* **WHAT YOU WILL DO**
How many lines in the material below contain the string "resolution"? Case counts. Reply with the number only.
___ PROVIDED DATA
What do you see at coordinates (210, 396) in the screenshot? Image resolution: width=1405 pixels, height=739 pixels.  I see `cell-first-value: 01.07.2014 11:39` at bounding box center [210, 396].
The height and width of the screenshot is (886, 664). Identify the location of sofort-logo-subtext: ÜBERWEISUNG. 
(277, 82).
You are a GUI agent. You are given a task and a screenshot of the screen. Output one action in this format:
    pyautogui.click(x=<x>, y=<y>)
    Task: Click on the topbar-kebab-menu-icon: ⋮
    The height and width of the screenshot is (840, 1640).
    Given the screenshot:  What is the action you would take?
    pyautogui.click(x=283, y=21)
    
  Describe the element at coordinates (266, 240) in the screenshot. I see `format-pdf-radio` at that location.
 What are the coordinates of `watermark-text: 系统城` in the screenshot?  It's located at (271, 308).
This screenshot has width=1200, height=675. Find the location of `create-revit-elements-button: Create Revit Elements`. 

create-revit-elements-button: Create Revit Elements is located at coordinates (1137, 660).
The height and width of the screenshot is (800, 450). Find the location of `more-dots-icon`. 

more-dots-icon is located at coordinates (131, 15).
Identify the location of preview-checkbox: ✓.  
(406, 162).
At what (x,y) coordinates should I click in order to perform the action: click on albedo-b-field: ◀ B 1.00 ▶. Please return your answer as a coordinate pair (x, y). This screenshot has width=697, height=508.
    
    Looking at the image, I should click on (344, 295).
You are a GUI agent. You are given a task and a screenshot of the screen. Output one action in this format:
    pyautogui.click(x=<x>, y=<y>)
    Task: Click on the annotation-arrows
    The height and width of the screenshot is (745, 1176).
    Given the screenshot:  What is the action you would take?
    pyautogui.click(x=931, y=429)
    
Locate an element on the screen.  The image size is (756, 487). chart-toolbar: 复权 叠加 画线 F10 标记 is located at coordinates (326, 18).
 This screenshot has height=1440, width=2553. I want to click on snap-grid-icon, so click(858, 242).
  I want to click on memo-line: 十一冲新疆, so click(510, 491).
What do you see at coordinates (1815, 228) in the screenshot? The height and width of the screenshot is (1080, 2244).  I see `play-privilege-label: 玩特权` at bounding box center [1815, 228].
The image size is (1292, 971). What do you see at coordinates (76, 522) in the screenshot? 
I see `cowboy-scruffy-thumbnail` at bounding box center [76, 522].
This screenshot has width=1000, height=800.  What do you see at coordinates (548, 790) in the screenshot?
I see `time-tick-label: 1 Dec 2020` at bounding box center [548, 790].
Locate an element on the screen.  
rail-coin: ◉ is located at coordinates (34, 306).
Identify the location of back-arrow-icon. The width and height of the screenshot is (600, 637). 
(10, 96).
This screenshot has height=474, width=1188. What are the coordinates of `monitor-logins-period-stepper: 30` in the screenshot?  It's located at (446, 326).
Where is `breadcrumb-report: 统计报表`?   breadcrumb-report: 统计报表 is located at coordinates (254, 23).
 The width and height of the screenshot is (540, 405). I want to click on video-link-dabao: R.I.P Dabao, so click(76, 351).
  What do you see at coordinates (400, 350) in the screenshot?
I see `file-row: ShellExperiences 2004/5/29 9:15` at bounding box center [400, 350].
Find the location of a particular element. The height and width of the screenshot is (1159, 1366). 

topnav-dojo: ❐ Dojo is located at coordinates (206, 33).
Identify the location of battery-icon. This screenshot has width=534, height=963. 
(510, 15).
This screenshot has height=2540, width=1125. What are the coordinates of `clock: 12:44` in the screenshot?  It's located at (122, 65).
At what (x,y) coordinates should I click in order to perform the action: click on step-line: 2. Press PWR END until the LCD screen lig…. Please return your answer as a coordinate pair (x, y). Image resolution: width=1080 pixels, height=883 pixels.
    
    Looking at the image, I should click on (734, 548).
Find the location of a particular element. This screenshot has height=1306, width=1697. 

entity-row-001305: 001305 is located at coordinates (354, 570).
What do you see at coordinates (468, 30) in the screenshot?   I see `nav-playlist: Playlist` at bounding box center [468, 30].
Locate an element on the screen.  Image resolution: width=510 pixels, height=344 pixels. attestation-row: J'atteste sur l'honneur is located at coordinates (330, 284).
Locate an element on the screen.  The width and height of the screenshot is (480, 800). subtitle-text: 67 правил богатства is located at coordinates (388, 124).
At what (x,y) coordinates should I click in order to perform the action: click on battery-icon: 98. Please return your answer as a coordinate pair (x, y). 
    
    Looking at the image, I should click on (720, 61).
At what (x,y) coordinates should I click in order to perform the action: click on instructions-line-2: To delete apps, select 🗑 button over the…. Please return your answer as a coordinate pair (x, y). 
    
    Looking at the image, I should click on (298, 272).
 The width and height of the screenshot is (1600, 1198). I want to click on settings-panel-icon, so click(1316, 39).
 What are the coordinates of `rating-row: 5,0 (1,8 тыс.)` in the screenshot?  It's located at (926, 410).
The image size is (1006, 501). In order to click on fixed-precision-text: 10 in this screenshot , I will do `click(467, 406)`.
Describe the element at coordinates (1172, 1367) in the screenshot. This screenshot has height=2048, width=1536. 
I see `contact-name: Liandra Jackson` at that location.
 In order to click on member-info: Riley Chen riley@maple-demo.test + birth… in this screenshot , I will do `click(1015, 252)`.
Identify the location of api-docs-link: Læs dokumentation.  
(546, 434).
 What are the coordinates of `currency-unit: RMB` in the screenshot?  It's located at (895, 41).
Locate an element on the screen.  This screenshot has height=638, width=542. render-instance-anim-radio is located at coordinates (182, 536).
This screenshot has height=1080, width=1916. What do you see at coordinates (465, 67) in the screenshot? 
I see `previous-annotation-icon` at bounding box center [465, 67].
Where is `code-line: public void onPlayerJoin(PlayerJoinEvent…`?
______
* **EXERCISE ANSWER**
3